◆ **Data section**:

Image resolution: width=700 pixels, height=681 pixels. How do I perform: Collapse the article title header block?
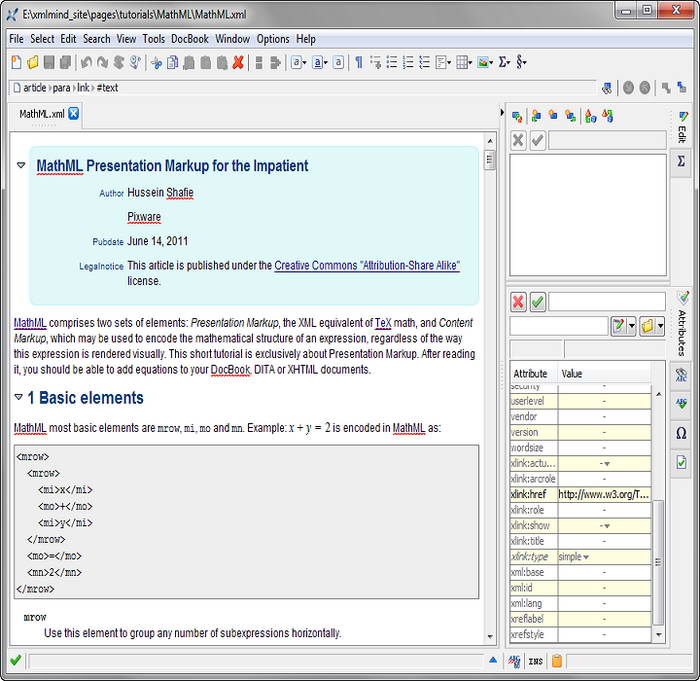(21, 165)
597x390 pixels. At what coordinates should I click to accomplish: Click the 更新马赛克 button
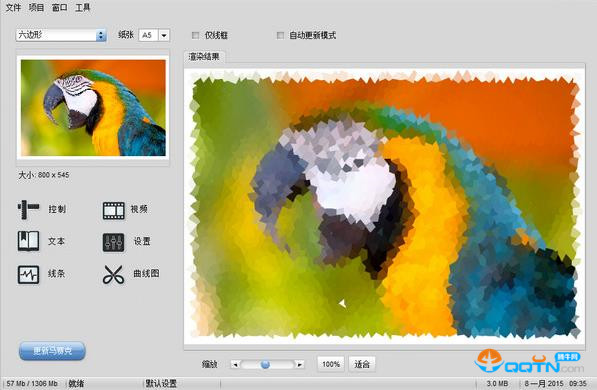point(52,351)
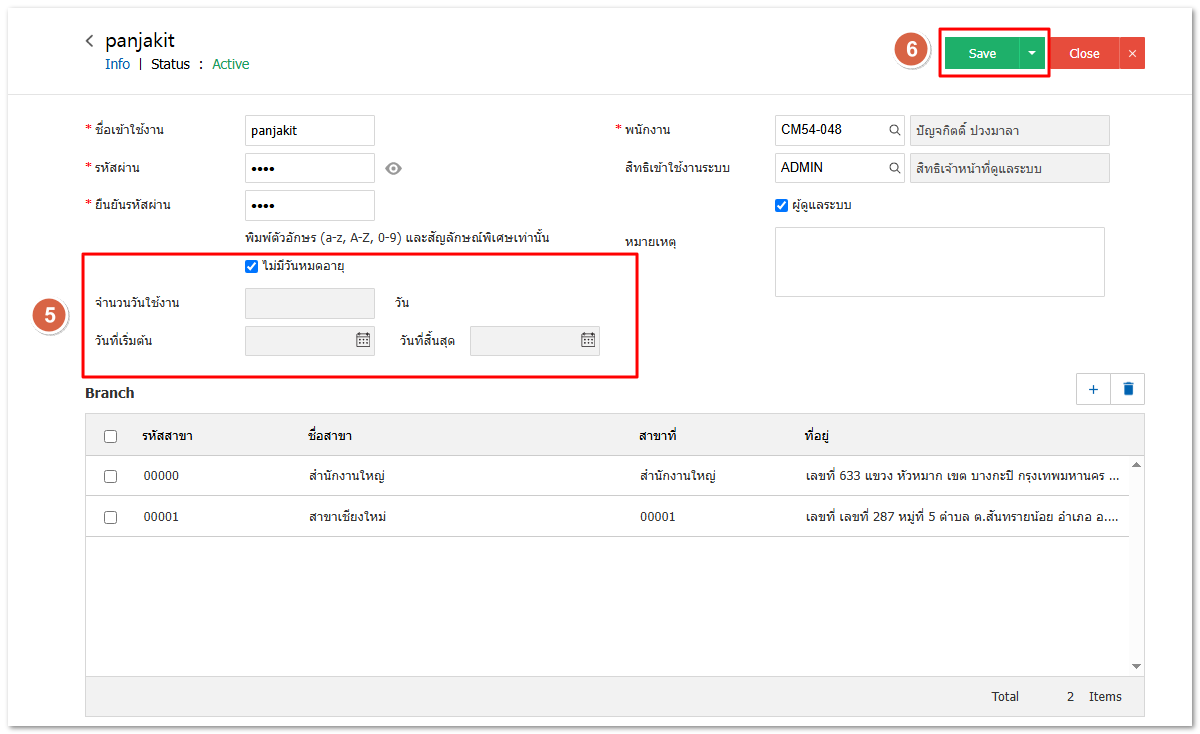The width and height of the screenshot is (1200, 734).
Task: Open the start date calendar picker
Action: 363,340
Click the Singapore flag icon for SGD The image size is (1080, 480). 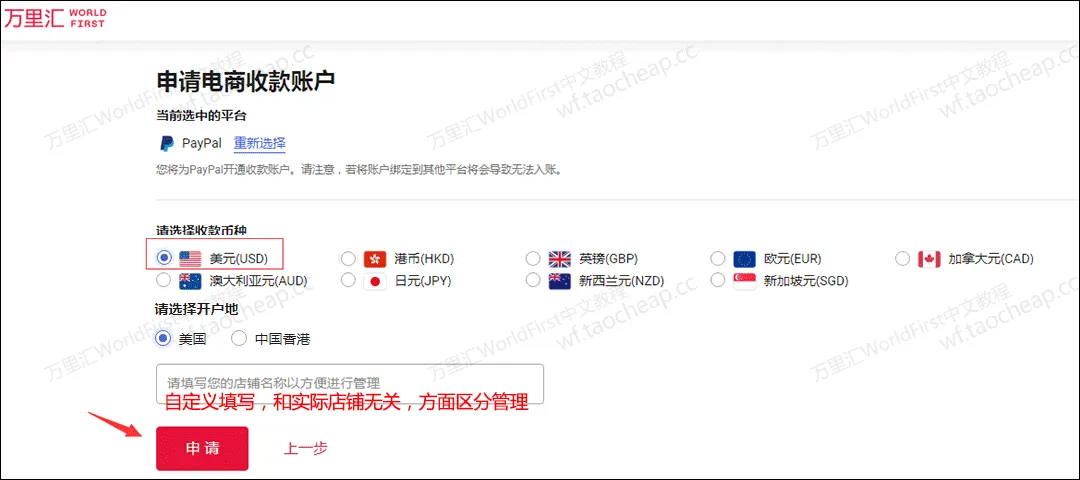[x=744, y=281]
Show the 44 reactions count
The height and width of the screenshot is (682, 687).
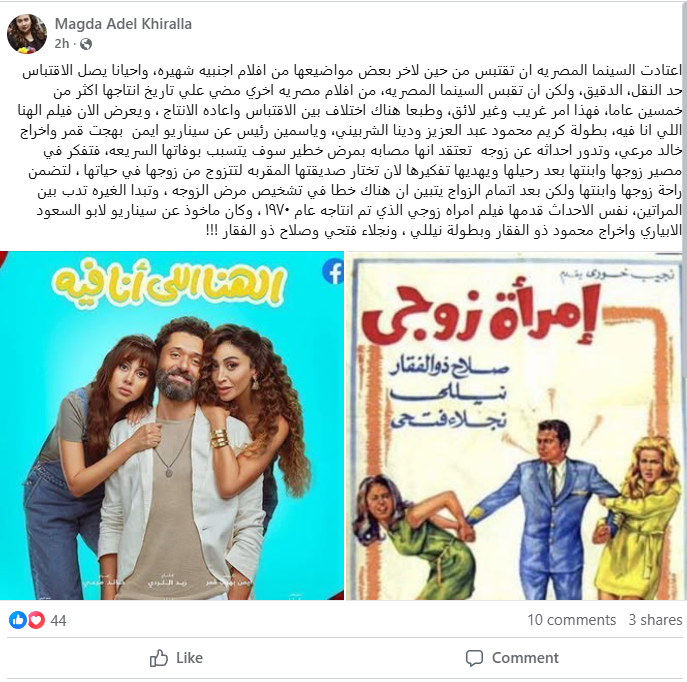coord(58,621)
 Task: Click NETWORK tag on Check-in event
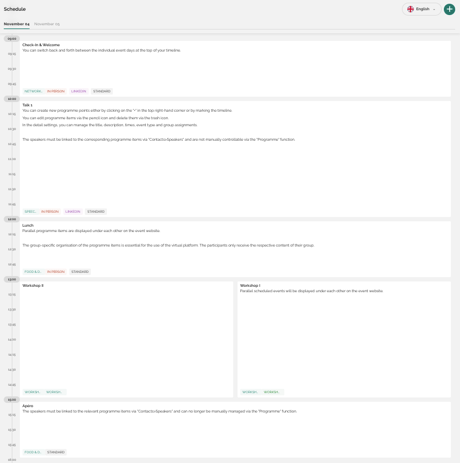point(33,91)
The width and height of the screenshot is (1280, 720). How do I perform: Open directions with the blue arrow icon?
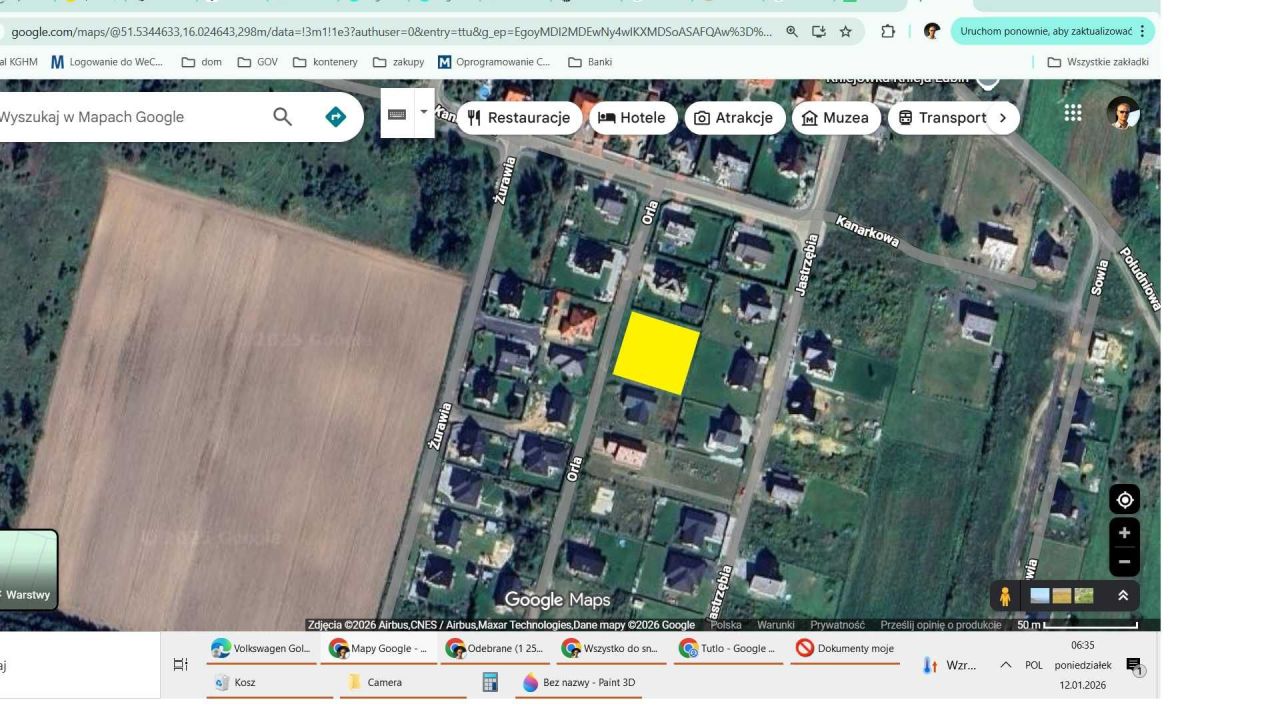click(x=336, y=117)
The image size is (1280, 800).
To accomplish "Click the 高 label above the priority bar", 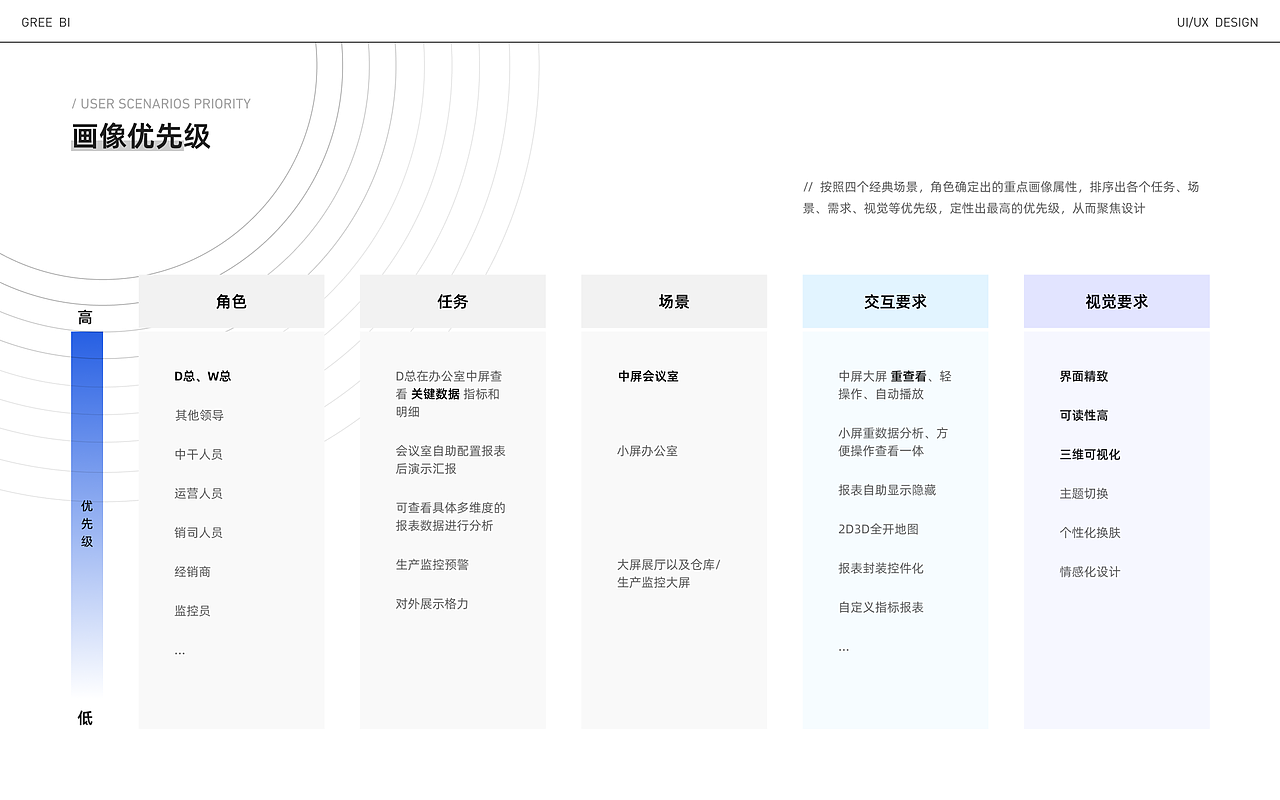I will click(85, 316).
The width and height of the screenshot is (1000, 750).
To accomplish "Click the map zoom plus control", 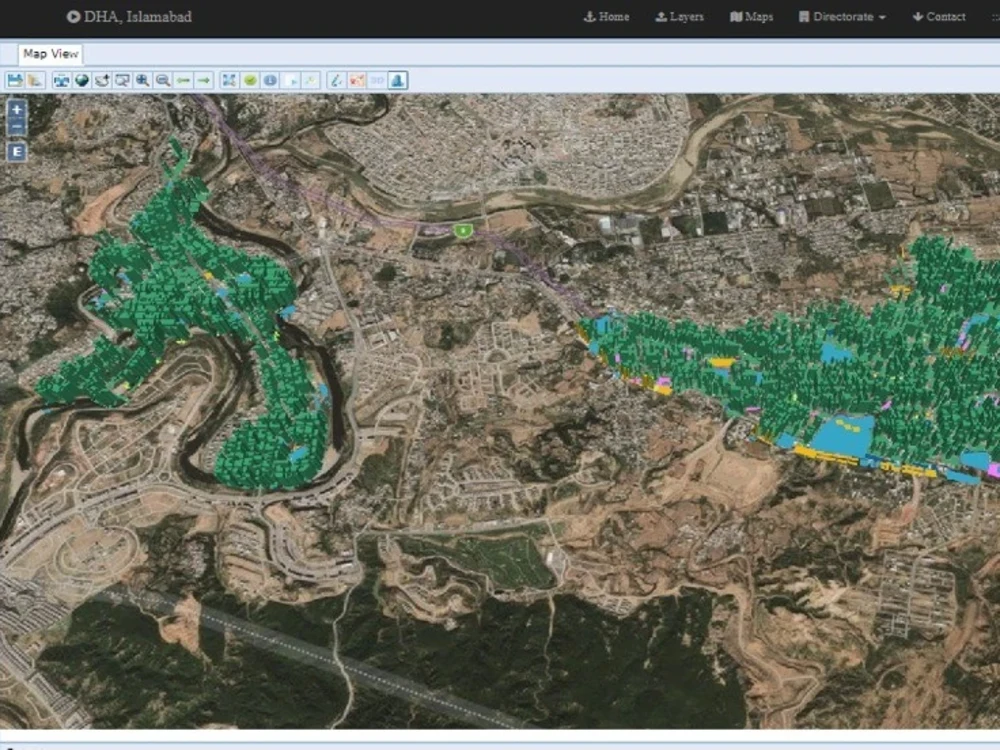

◆ **Aim**:
Copy the items word for word, from the line containing "The width and height of the screenshot is (1000, 750)." through the end of the items, including both ends, and leave out the pictures.

◆ **Answer to this exercise**:
The width and height of the screenshot is (1000, 750).
To accomplish "Click the map zoom plus control", 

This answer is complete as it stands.